_Your objective_
Can you recast every line of the listing below as a JSON list of strings, one string per line, with blank lines skipped and the pictures left out?

_Source material_
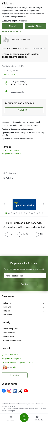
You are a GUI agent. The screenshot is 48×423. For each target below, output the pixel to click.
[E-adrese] (7, 367)
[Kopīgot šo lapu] (24, 178)
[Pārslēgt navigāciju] (24, 417)
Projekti (6, 311)
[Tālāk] (44, 204)
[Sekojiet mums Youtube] (26, 390)
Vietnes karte (8, 336)
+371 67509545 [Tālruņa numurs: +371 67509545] (12, 354)
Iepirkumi (7, 307)
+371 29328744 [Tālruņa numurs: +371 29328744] (12, 150)
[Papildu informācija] (14, 367)
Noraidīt (12, 26)
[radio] (8, 234)
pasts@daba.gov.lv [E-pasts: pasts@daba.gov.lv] (13, 153)
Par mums (7, 314)
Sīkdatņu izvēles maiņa (12, 340)
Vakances (7, 303)
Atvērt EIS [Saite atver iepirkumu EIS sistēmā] (22, 110)
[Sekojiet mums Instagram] (9, 391)
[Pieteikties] (25, 284)
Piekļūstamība (9, 332)
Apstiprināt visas (35, 26)
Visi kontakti (15, 375)
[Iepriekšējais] (4, 204)
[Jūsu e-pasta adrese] (25, 275)
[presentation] (21, 246)
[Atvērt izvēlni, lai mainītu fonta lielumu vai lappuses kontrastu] (37, 418)
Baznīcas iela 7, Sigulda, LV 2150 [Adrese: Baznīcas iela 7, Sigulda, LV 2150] (19, 362)
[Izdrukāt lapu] (24, 173)
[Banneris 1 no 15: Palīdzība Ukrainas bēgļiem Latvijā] (24, 204)
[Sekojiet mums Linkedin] (15, 391)
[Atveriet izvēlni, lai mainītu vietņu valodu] (10, 418)
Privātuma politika (10, 328)
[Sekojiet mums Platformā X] (20, 391)
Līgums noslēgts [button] (9, 74)
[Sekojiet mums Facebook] (4, 391)
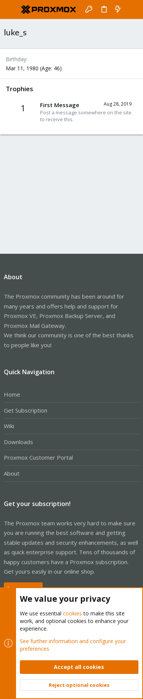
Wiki (9, 426)
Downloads (18, 442)
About (11, 473)
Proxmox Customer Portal (38, 457)
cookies (72, 613)
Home (12, 394)
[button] (11, 9)
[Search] (131, 9)
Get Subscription (25, 410)
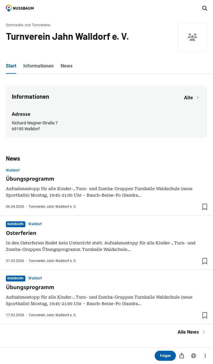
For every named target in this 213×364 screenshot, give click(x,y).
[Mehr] (205, 356)
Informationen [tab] (38, 66)
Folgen (165, 356)
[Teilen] (182, 356)
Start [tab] (11, 66)
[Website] (193, 356)
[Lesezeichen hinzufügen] (205, 207)
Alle (192, 97)
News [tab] (66, 66)
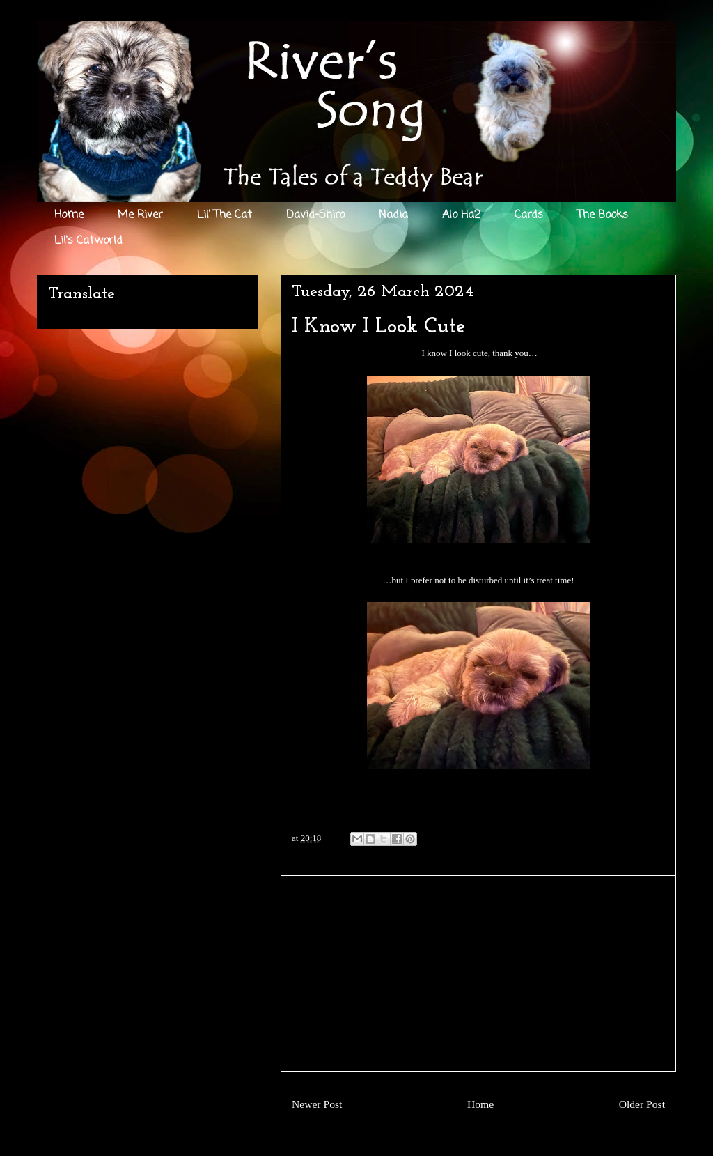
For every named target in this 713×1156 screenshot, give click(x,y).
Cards (529, 215)
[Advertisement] (478, 973)
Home (69, 215)
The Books (602, 215)
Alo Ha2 (461, 215)
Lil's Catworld (88, 241)
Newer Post (317, 1104)
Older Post (642, 1104)
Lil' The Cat (224, 215)
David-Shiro (315, 215)
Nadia (393, 215)
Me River (140, 215)
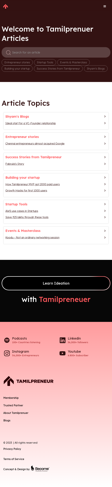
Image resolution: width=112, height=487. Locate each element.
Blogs (6, 420)
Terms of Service (13, 459)
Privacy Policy (12, 449)
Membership (11, 397)
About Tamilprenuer (15, 413)
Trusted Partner (13, 405)
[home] (5, 6)
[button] (105, 6)
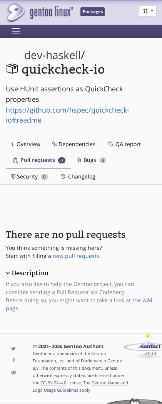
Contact (151, 346)
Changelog (77, 176)
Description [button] (30, 273)
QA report (124, 144)
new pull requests (76, 255)
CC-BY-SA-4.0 (53, 382)
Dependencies (73, 144)
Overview (26, 144)
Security (30, 176)
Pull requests (39, 159)
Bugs (92, 159)
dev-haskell (52, 55)
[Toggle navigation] (15, 31)
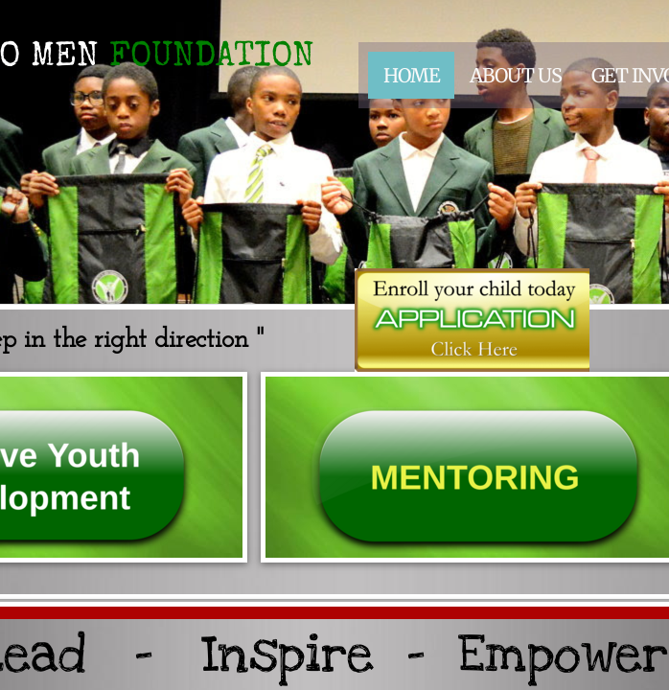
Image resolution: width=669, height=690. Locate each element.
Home (411, 75)
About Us (516, 75)
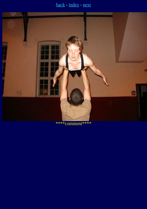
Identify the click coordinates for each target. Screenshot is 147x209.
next (87, 4)
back (60, 4)
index (74, 4)
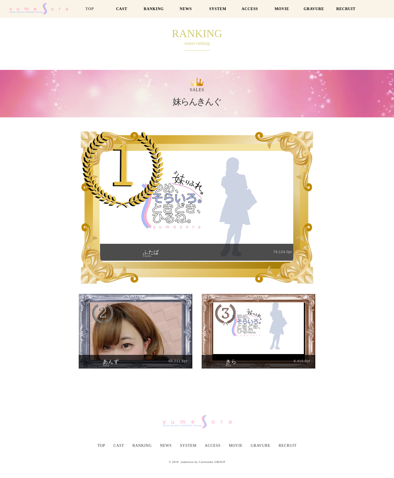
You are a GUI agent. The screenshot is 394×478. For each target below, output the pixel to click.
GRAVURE (314, 9)
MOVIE (282, 9)
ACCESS (250, 9)
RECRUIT (346, 9)
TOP (89, 9)
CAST (121, 9)
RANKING (154, 9)
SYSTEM (218, 9)
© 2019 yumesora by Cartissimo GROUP (197, 470)
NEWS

_Expected answer_
[
  "You are a GUI agent. The screenshot is 48×423. For each target below, output the pixel to click.",
  "[E-adrese] (7, 367)",
  "[Kopīgot šo lapu] (24, 178)",
  "[Pārslēgt navigāciju] (24, 417)",
  "Projekti (6, 311)",
  "[Tālāk] (44, 204)",
  "[Sekojiet mums Youtube] (26, 390)",
  "Vietnes karte (8, 336)",
  "+371 67509545 [Tālruņa numurs: +371 67509545] (12, 354)",
  "Iepirkumi (7, 307)",
  "+371 29328744 [Tālruņa numurs: +371 29328744] (12, 150)",
  "[Papildu informācija] (14, 367)",
  "Noraidīt (12, 26)",
  "[radio] (8, 234)",
  "pasts@daba.gov.lv [E-pasts: pasts@daba.gov.lv] (13, 153)",
  "Par mums (7, 314)",
  "Sīkdatņu izvēles maiņa (12, 340)",
  "Vakances (7, 303)",
  "Atvērt EIS [Saite atver iepirkumu EIS sistēmā] (22, 110)",
  "[Sekojiet mums Instagram] (9, 391)",
  "[Pieteikties] (25, 284)",
  "Piekļūstamība (9, 332)",
  "Apstiprināt visas (35, 26)",
  "Visi kontakti (15, 375)",
  "[Iepriekšējais] (4, 204)",
  "[Jūsu e-pasta adrese] (25, 275)",
  "[presentation] (21, 246)",
  "[Atvērt izvēlni, lai mainītu fonta lielumu vai lappuses kontrastu] (37, 418)",
  "Baznīcas iela 7, Sigulda, LV 2150 [Adrese: Baznīcas iela 7, Sigulda, LV 2150] (19, 362)",
  "[Izdrukāt lapu] (24, 173)",
  "[Banneris 1 no 15: Palīdzība Ukrainas bēgļiem Latvijā] (24, 204)",
  "[Sekojiet mums Linkedin] (15, 391)",
  "[Atveriet izvēlni, lai mainītu vietņu valodu] (10, 418)",
  "Privātuma politika (10, 328)",
  "[Sekojiet mums Platformā X] (20, 391)",
  "Līgums noslēgts [button] (9, 74)",
  "[Sekojiet mums Facebook] (4, 391)",
  "Wiki (9, 426)",
  "Downloads (18, 442)",
  "About (11, 473)",
  "Proxmox Customer Portal (38, 457)",
  "cookies (72, 613)",
  "Home (12, 394)",
  "[button] (11, 9)",
  "[Search] (131, 9)",
  "Get Subscription (25, 410)",
  "For every named target in this 213×364 screenshot, give click(x,y).",
  "[Mehr] (205, 356)",
  "Informationen [tab] (38, 66)",
  "Folgen (165, 356)",
  "[Teilen] (182, 356)",
  "Start [tab] (11, 66)",
  "[Website] (193, 356)",
  "[Lesezeichen hinzufügen] (205, 207)",
  "Alle (192, 97)",
  "News [tab] (66, 66)",
  "For every named target in this 713×1156 screenshot, give click(x,y).",
  "Cards (529, 215)",
  "[Advertisement] (478, 973)",
  "Home (69, 215)",
  "The Books (602, 215)",
  "Alo Ha2 (461, 215)",
  "Lil's Catworld (88, 241)",
  "Newer Post (317, 1104)",
  "Older Post (642, 1104)",
  "Lil' The Cat (224, 215)",
  "David-Shiro (315, 215)",
  "Nadia (393, 215)",
  "Me River (140, 215)",
  "Image resolution: width=112, height=487. Locate each element.",
  "Blogs (6, 420)",
  "Terms of Service (13, 459)",
  "Privacy Policy (12, 449)",
  "Membership (11, 397)",
  "About Tamilprenuer (15, 413)",
  "Trusted Partner (13, 405)",
  "[home] (5, 6)",
  "[button] (105, 6)",
  "Contact (151, 346)",
  "Changelog (77, 176)",
  "Description [button] (30, 273)",
  "QA report (124, 144)",
  "new pull requests (76, 255)",
  "CC-BY-SA-4.0 (53, 382)",
  "Dependencies (73, 144)",
  "Overview (26, 144)",
  "Security (30, 176)",
  "Pull requests (39, 159)",
  "Bugs (92, 159)",
  "dev-haskell (52, 55)",
  "[Toggle navigation] (15, 31)",
  "Image resolution: width=669, height=690. Locate each element.",
  "Home (411, 75)",
  "About Us (516, 75)",
  "Identify the click coordinates for each target. Screenshot is 147x209.",
  "next (87, 4)",
  "back (60, 4)",
  "index (74, 4)",
  "You are a GUI agent. The screenshot is 394×478. For each target below, output the pixel to click.",
  "GRAVURE (314, 9)",
  "MOVIE (282, 9)",
  "ACCESS (250, 9)",
  "RECRUIT (346, 9)",
  "TOP (89, 9)",
  "CAST (121, 9)",
  "RANKING (154, 9)",
  "SYSTEM (218, 9)",
  "© 2019 yumesora by Cartissimo GROUP (197, 470)",
  "NEWS"
]